For, be the constitution of a government what it may, if there be within its jurisdiction a single man who is not subject to the law, all the rest are necessarily at his discretion.
Jean-Jacques Rousseau,
Discourse on the Origin of Inequality,
Dedication to the Republic of Geneva, 1754.
Barring something resembling a miracle, the Republicans will likely regain control of the House of representatives, putting an end to the life and work of the House Select January 6 Committee come January 3. With the clock clearly ticking, the Committee has held its ninth and presumptively final public session, a dramatic two-and-one-half-hour session with no new witnesses but with more hitherto unseen video from that dreadful day, ending with the unanimous committee vote to subpoena the person at the center of it all – Donald Trump.
After all the committee has heard, with hours of testimony, much of it from Republicans, the case has clearly been made that Trump, although he knew he had lost the election, nonetheless orchestrated a scenario which resulted in a violent mob, some of whom were armed, attacking the Capitol in order to prevent the Congress from carrying out it prescribed constitutional function of counting the electoral votes, thus in effect seeking to disrupt the normal, peaceful transfer of power. There have been presidents who have, for one reason or other, absented themselves from their successors’ inaugurations, but there has never in our 200+ years of presidential transitions been a president who has attempted to overthrow an election and prevent his successor’s replacing him. The malice of what occurred was, if anything, exacerbated by the physical danger the president’s actions posed for Capitol police personnel, for members of Congress, and, most shockingly, for the Vice President, whom the mob was led to believe was the ultimate culprit for not intervening (unconstitutionally) to, in effect, appoint a president other than the one elected by the members of the electoral college.

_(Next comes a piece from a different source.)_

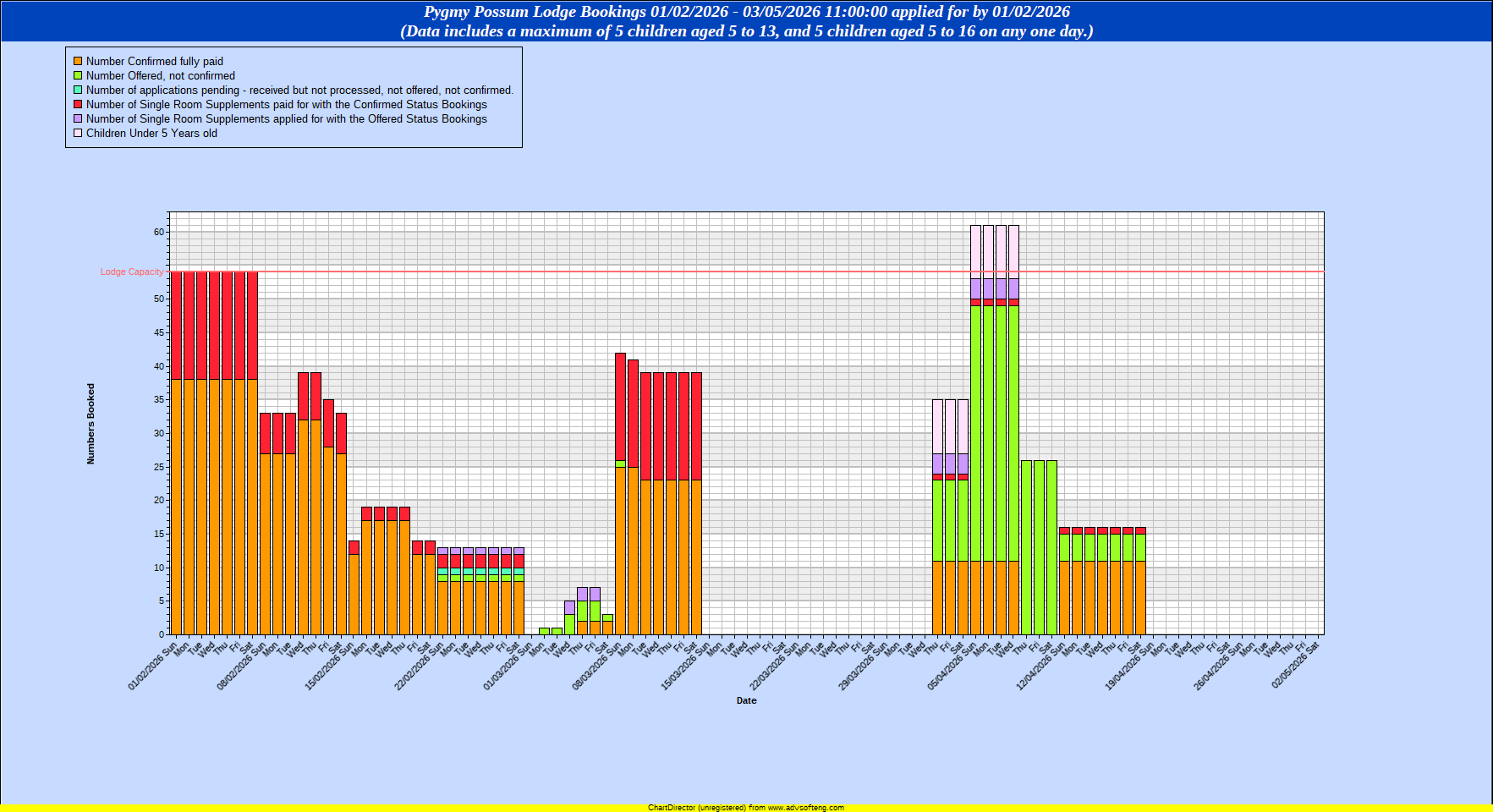Image resolution: width=1493 pixels, height=812 pixels.
Task: Click the red Single Room Supplements paid legend swatch
Action: click(78, 105)
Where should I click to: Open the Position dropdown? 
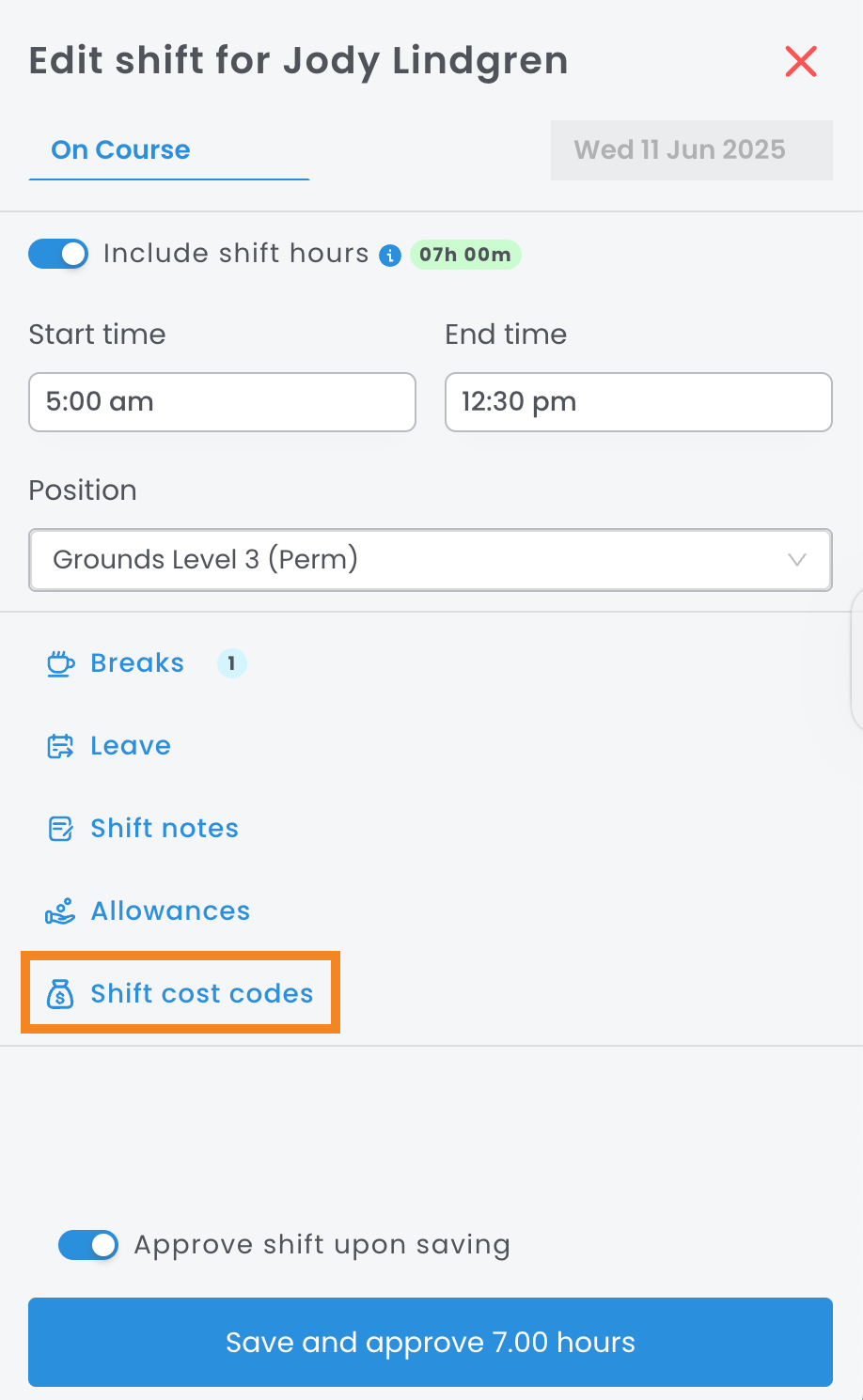414,560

In the process, the hearings have highlighted some of Trump’s enablers. But in the end it all came back to Trump, back to where it started, to what Congresswoman Zoe Lofgren called a “plan concocted in advance to convince his supporters that he won.” The heroine of the committee, Congresswoman Liz Cheney warned that what we escaped this time could conceivably succeed next time. She called for accountability.

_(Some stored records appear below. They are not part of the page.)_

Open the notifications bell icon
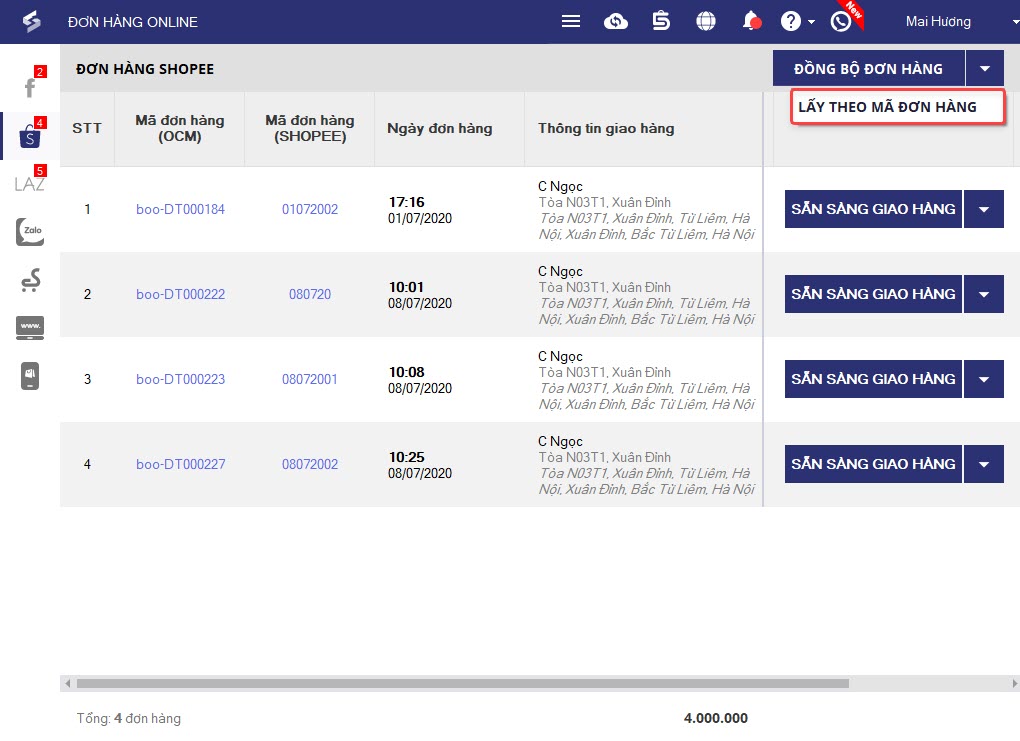The height and width of the screenshot is (741, 1020). (x=751, y=21)
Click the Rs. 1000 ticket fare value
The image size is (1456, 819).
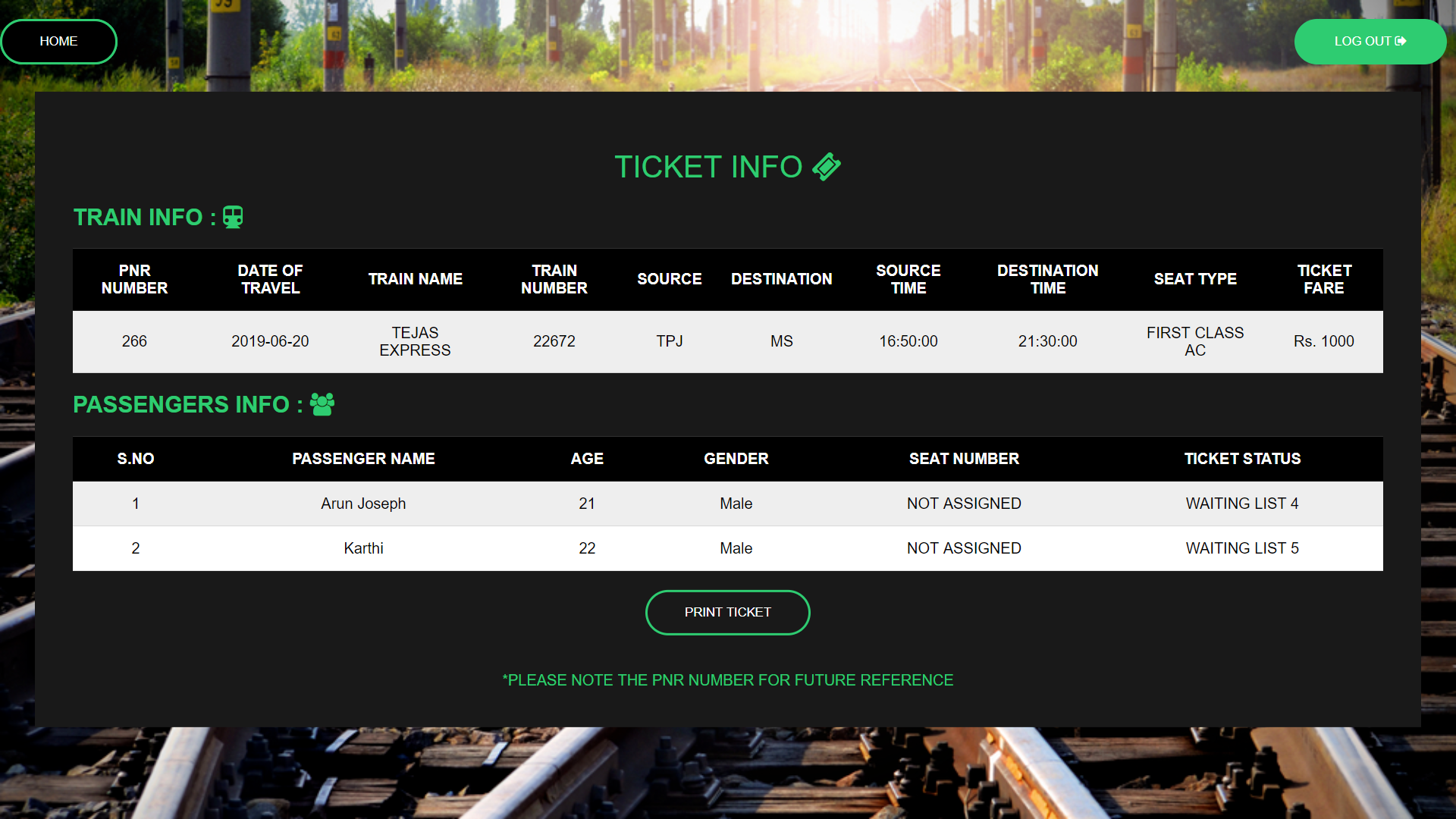click(x=1324, y=341)
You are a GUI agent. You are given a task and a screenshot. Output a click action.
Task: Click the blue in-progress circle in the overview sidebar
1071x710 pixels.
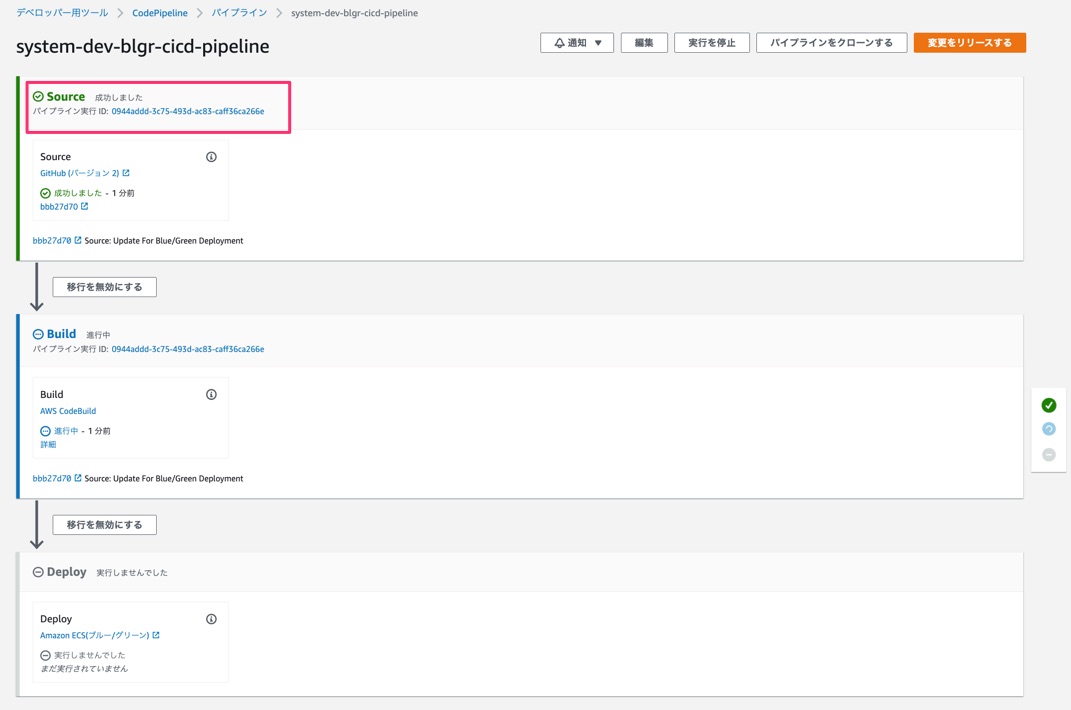click(x=1048, y=428)
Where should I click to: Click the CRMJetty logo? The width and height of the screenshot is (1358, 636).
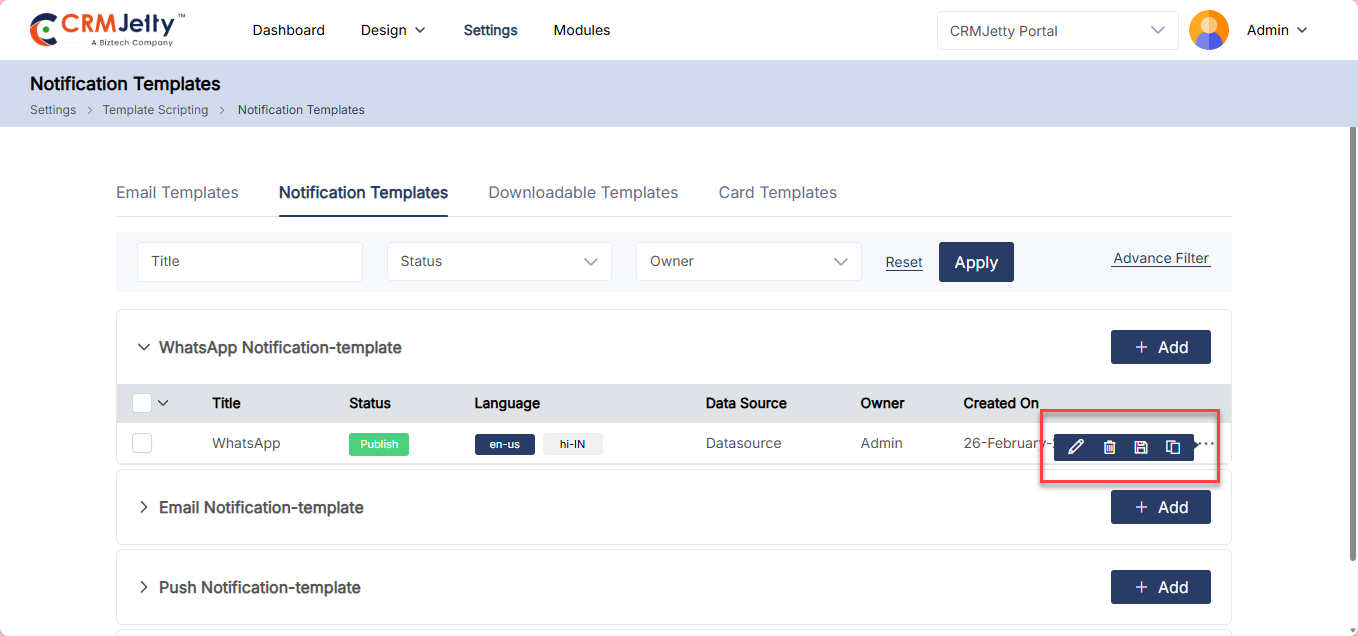pos(107,30)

Yet accountability remains elusive. And not just because the committee will likely go out of business soon – although the imminent danger of a Republican-run House highlights the wider dimension of our national division which will further frustrate any accountability on the part of the political party which enabled Trump to get to January 6 and has enabled him, not only to escape all accountability, but to continue to be the menace to the constitution and democracy that he remains.